> _Material shown_
+ + +
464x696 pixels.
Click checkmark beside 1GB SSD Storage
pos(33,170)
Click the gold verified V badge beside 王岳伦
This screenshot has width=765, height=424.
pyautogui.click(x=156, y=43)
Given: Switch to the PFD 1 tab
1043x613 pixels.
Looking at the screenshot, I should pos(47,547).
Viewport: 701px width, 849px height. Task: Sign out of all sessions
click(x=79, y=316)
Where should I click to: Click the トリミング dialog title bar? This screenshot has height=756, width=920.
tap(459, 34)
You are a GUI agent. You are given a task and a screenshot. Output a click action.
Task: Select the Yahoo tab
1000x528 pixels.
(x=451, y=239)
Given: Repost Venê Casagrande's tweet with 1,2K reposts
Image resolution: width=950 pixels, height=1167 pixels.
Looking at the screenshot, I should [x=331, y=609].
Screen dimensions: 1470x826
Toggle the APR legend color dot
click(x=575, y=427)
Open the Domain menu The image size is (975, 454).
+ + +
> _Task prompt_
Repeat the data above exactly.

> _Task solution_
464x696 pixels.
Click checkmark beside 1GB SSD Storage
pos(33,170)
Click the gold verified V badge beside 王岳伦
This screenshot has width=765, height=424.
pyautogui.click(x=156, y=43)
Given: Switch to the PFD 1 tab
1043x613 pixels.
Looking at the screenshot, I should pos(47,547).
Viewport: 701px width, 849px height. Task: Sign out of all sessions
click(x=79, y=316)
Where should I click to: Click the トリミング dialog title bar? This screenshot has height=756, width=920.
tap(459, 34)
You are a GUI agent. You are given a task and a screenshot. Output a click action.
Task: Select the Yahoo tab
1000x528 pixels.
(x=451, y=239)
Given: Repost Venê Casagrande's tweet with 1,2K reposts
Image resolution: width=950 pixels, height=1167 pixels.
Looking at the screenshot, I should [x=331, y=609].
Screen dimensions: 1470x826
Toggle the APR legend color dot
click(x=575, y=427)
Open the Domain menu The image size is (975, 454).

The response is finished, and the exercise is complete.